Heather Buchta’s debut novel, Beyond the Break, focuses on a girl who grapples being a modern teenager with her faith. This young adult contemporary deals with the tough questions like what it means to fall in love and how to be a good Christian while doing so.
Manhattan Beach native Lovette has two rules in life. One: no surfing. Not after her brother's accident. Two: absolutely, no dating. And going into her junior year of high school, she's pretty happy with that arrangement. She has friends, her church youth group, and God to fall back on when things get dicey. But after Jake Evans walks into her life, following these two simple rules gets a lot more complicated. Jake is the boy from Lovette's childhood who grew up. Handsome and sweet, he unlocks the part of Lovette that wants nothing more than to surf the waves again. And as their relationship grows, she begins to question what it means to be faithful: to her family, to God, but mostly, to herself.
Fans of YA will definitely enjoy reading Lovette’s story; however, I don't think that this book is for everyone. There is a lot of talk of Jesus, Christianity, and what it means to be a person of faith. All of this can be tough to talk about, yet I think Buchta does an excellent job of trying to make the story relatable to a 2020 audience. The beginning can seem a bit too preach-y, but I think it just reflects how naive and strict in her beliefs Lovette is at that point in the novel.
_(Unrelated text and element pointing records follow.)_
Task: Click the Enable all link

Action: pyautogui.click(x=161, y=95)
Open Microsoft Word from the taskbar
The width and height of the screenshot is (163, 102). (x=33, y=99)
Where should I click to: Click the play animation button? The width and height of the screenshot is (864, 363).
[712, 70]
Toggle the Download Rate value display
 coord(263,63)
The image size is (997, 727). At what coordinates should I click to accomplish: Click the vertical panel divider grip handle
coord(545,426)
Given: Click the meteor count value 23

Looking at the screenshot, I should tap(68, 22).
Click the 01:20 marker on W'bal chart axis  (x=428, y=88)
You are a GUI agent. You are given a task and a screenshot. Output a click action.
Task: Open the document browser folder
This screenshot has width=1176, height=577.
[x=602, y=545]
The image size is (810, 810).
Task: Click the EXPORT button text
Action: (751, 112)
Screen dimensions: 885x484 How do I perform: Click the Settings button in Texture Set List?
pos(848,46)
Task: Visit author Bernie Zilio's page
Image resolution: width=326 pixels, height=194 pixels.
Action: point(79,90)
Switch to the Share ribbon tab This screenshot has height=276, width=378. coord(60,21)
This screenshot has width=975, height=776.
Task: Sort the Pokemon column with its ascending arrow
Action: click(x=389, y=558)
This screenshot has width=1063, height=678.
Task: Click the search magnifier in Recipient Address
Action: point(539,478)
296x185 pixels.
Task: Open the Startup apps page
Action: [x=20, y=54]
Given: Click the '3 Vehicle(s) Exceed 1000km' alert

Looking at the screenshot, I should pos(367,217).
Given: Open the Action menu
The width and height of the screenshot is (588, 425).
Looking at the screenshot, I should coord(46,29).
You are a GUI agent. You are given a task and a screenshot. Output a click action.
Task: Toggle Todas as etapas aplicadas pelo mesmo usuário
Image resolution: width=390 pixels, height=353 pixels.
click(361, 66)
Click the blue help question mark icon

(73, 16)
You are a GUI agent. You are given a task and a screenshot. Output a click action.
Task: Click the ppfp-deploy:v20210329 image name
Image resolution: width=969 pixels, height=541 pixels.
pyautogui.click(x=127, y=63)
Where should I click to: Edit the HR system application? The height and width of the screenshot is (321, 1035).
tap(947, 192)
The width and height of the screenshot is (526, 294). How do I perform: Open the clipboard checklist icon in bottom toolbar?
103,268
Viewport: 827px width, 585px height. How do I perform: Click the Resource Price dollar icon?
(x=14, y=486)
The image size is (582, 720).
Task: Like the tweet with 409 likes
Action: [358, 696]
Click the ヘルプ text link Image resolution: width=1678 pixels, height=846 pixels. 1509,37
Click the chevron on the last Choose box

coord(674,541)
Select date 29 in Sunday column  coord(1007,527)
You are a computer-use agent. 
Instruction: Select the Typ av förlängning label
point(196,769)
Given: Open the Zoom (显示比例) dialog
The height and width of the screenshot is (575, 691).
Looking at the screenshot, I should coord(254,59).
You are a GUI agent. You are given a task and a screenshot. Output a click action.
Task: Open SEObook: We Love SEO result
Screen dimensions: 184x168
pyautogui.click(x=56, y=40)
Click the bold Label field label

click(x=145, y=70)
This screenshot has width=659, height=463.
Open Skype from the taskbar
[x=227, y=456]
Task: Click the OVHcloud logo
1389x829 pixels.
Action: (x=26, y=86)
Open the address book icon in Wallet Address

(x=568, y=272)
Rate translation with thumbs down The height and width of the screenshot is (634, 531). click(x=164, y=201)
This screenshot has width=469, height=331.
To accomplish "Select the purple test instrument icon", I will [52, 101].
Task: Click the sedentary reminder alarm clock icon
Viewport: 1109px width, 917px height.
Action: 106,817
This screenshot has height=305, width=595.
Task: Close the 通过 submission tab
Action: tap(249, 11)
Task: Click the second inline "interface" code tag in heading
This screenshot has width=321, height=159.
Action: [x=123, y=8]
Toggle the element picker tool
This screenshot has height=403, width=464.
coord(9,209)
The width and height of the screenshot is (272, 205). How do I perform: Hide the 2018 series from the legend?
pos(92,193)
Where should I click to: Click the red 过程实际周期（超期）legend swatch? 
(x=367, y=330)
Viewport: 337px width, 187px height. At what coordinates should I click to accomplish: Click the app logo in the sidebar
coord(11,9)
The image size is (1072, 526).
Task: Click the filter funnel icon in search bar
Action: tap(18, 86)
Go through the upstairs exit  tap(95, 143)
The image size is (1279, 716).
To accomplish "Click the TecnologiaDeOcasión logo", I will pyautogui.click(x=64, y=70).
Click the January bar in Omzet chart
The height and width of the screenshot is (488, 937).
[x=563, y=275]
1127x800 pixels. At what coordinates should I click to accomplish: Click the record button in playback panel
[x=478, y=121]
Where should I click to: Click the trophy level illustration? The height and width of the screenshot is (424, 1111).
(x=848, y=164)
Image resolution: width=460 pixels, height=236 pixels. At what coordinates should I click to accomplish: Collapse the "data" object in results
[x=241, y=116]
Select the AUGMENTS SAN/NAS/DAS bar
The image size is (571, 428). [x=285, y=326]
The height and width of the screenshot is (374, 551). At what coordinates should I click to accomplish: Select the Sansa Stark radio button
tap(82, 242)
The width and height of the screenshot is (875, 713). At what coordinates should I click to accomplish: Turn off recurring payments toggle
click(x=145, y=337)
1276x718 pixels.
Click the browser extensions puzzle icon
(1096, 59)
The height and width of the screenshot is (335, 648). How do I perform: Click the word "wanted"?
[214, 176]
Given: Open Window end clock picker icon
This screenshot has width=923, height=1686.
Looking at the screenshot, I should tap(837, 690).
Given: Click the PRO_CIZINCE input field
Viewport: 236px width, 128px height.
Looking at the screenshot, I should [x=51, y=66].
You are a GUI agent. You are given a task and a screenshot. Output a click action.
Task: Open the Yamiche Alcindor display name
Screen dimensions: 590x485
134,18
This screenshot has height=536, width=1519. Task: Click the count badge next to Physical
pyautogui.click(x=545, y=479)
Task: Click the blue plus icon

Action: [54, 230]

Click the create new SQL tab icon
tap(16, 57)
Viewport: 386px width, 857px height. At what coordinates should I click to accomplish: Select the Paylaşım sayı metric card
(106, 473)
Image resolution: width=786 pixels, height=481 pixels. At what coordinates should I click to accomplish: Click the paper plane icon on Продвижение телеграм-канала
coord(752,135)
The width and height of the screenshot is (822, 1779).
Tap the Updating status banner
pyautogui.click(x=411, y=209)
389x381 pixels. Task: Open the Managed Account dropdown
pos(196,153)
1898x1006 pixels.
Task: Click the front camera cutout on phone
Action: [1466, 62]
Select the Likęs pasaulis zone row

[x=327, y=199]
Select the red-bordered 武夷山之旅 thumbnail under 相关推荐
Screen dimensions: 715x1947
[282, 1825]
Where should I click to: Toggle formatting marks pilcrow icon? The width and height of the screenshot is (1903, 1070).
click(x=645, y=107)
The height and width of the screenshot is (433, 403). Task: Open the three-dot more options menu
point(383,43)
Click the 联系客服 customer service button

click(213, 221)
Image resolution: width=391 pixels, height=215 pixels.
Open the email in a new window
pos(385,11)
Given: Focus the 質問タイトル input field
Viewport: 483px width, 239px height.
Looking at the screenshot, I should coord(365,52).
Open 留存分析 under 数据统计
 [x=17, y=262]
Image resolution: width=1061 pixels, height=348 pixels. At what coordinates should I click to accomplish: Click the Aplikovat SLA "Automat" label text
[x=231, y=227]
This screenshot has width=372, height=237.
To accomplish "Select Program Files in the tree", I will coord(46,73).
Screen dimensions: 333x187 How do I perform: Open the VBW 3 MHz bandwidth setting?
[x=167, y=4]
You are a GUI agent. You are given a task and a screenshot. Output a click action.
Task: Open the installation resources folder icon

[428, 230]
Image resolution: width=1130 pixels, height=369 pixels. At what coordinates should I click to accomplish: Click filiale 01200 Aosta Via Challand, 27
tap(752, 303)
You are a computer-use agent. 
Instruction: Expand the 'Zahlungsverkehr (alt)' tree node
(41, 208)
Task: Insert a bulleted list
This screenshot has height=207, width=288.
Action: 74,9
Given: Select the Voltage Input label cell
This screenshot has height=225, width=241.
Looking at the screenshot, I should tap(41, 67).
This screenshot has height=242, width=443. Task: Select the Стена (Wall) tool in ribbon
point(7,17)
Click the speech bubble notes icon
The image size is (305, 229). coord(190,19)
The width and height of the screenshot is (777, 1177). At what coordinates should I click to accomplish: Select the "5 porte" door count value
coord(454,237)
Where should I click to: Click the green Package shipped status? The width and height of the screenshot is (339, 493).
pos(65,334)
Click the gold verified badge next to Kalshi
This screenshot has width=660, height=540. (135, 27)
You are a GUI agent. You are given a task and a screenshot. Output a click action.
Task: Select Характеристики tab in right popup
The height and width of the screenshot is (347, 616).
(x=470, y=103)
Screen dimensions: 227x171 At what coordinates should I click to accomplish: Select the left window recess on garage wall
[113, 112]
Throughout the story, she slowly learns that not everything is black and white and she learns to mesh her faith and her desires to create a new lifestyle and way of thinking.
The way Lovette struggles with her faith while trying to navigate her relationship with Jake is relatable to anyone who is taught to believe one thing, yet sees a majority of others doing the opposite. However, the way the two try to communicate with one another and express their feelings makes you root for Jake and Lovette. As a reader, you want to see them overcome their past struggles, find comfort in one another, and become better people in the process.
Dealing with issues like peer pressure and self reflection, this novel is a great YA book to add to your summer reading list. If you’re not comfortable with discussions about Christianity and faith, then you might want to pass on this book; however, I found that Buchta did a great job of showcasing the struggles that certain teens of faith deal with in modern society.
*I received an ARC from Penguin Teen in exchange for my honest opinion.